Now make a few additional models and then make a plot showing the various ROC curves in one graph. (Hint: combine the data frames from the different models into one using the function rbind()
.)
glm_out <- glm(
Species ~ Petal.Width,
data = iris_small,
family = binomial
)
df2 <- data.frame(
predictor = predict(glm_out, iris_small),
known_truth = iris_small$Species,
model = "Petal.Width"
)
glm_out <- glm(
Species ~ Petal.Length,
data = iris_small,
family = binomial
)
df3 <- data.frame(
predictor = predict(glm_out, iris_small),
known_truth = iris_small$Species,
model = "Petal.Length"
)
glm_out <- glm(
Species ~ Petal.Width + Petal.Length + Sepal.Width,
data = iris_small,
family = binomial
)
## Warning: glm.fit: fitted probabilities numerically 0 or 1 occurred
df4 <- data.frame(
predictor = predict(glm_out, iris_small),
known_truth = iris_small$Species,
model = "combined"
)
df_combined <- rbind(df1, df2, df3, df4)
ggplot(df_combined, aes(d = known_truth, m = predictor, color = model)) +
geom_roc(n.cuts = 0) +
coord_fixed() +
scale_color_colorblind()
## Warning in verify_d(data$d): D not labeled 0/1, assuming versicolor = 0 and
## virginica = 1!
Calculate the area under the ROC curve (AUC) for your first model, using the function calc_auc()

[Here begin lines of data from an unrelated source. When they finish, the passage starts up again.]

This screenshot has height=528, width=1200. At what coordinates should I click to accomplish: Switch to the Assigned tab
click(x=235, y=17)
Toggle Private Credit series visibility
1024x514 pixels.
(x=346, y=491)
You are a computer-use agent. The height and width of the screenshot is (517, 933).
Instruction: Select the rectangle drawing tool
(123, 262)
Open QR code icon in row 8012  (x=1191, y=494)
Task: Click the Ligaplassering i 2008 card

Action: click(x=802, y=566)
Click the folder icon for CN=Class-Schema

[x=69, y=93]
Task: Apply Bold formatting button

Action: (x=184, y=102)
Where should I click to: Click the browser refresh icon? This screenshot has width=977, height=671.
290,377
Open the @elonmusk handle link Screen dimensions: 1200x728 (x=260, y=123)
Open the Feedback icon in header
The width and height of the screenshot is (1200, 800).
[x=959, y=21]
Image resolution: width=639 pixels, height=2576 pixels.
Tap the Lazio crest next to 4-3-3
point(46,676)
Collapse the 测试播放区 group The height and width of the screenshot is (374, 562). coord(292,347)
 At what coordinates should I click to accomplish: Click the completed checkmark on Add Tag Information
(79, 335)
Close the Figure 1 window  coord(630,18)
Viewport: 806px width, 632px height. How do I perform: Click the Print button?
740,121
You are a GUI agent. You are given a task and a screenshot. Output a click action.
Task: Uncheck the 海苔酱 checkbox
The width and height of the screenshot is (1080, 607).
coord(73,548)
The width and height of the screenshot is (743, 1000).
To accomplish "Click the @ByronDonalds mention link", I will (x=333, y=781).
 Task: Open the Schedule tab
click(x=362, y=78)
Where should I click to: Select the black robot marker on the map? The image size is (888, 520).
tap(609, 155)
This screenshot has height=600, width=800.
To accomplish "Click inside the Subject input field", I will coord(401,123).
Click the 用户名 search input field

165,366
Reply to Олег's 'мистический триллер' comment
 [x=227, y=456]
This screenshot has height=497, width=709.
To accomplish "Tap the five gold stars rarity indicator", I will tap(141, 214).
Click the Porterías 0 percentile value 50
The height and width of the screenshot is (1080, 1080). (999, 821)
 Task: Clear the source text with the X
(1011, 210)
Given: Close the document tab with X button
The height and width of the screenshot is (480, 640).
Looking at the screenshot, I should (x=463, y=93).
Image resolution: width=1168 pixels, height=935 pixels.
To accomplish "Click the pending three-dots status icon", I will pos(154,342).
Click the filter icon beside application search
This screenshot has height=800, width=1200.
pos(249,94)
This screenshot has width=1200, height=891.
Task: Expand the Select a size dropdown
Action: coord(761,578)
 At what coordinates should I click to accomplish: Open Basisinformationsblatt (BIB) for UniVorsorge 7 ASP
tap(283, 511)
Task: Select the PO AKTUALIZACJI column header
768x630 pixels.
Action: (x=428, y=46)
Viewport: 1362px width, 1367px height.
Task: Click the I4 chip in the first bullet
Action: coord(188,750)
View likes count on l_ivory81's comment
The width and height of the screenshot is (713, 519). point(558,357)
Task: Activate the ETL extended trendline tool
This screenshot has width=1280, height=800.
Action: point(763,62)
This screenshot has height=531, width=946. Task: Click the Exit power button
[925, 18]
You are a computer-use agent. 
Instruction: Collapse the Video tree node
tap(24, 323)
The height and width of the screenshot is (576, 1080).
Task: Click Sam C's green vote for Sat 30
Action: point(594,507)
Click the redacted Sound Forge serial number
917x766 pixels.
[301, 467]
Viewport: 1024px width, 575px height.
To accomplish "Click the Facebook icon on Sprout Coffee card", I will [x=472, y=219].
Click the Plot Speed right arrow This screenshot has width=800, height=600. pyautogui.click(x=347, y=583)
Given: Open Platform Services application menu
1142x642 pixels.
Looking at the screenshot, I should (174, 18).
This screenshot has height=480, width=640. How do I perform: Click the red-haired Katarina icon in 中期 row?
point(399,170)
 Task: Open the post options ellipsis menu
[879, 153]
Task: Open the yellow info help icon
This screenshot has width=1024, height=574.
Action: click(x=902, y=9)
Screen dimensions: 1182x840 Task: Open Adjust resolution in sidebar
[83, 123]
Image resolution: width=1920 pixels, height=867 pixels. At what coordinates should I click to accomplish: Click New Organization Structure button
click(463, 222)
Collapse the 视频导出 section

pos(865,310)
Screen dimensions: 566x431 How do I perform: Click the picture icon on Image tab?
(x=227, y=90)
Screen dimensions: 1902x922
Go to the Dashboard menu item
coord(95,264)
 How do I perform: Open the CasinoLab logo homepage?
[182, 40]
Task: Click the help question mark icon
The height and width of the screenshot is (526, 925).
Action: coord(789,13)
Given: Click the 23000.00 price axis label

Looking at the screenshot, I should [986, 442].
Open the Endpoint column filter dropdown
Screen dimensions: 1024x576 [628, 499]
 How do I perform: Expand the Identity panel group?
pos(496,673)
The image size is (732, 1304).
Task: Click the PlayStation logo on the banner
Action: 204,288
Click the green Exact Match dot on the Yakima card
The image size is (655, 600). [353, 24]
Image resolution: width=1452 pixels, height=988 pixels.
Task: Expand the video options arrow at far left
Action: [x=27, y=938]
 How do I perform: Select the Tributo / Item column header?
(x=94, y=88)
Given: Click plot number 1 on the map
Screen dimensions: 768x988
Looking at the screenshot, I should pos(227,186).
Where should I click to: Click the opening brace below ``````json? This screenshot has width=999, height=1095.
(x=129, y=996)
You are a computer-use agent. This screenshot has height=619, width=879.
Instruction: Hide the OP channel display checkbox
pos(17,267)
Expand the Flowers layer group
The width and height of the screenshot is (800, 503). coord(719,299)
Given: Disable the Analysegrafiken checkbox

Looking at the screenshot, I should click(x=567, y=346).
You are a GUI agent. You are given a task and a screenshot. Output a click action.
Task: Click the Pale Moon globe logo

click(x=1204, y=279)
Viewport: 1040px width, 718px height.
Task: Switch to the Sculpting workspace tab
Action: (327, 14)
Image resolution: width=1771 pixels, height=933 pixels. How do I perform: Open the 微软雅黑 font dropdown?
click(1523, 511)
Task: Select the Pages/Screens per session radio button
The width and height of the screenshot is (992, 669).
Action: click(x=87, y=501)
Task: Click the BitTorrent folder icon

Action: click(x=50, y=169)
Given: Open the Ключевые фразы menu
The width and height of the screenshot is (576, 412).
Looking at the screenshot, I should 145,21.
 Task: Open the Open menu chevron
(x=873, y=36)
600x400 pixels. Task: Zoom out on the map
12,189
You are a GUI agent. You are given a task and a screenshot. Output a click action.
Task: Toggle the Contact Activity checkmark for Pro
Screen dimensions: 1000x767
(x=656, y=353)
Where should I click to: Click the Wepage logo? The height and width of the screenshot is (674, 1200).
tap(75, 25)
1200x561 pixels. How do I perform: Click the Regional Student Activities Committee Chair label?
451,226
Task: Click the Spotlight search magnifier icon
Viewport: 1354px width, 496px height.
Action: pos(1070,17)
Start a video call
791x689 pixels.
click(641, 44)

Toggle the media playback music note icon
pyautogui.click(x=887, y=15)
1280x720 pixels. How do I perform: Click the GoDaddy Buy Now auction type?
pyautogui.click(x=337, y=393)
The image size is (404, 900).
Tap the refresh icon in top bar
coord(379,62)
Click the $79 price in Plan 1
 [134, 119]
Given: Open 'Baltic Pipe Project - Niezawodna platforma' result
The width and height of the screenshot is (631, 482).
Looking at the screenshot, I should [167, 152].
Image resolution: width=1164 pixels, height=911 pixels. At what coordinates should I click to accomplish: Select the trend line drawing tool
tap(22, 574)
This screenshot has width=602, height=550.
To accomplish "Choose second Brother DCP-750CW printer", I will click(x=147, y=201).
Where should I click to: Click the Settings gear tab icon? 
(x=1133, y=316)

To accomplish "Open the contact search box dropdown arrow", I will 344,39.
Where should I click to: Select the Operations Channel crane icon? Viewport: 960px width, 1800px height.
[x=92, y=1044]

from the plotROC package. This function needs to be called on a plot containing a geom_roc()
statement.
# make plot and save as p
p <- ggplot(df1, aes(d = known_truth, m = predictor, color = model)) +
geom_roc(n.cuts = 0)
# calculate AUC
calc_auc(p)
## Warning in verify_d(data$d): D not labeled 0/1, assuming versicolor = 0 and
## virginica = 1!
## PANEL group AUC
## 1 1 1 0.6636
Now calculate the AUC values for all the ROC curves you generated earlier, using the function calc_auc()
exactly once.
p <- ggplot(df_combined, aes(d = known_truth, m = predictor, color = model)) +
geom_roc(n.cuts = 0)
calc_auc(p)
## Warning in verify_d(data$d): D not labeled 0/1, assuming versicolor = 0 and
## virginica = 1!
## PANEL group AUC
## 1 1 1 0.6636
## 2 1 2 0.9804
## 3 1 3 0.9822
## 4 1 4 0.9972
Unfortunately, because of how ggplot works, we have now lost the model names and instead just have group numbers. We can recover the connection between model name and group number by calling unique(df_combined$model)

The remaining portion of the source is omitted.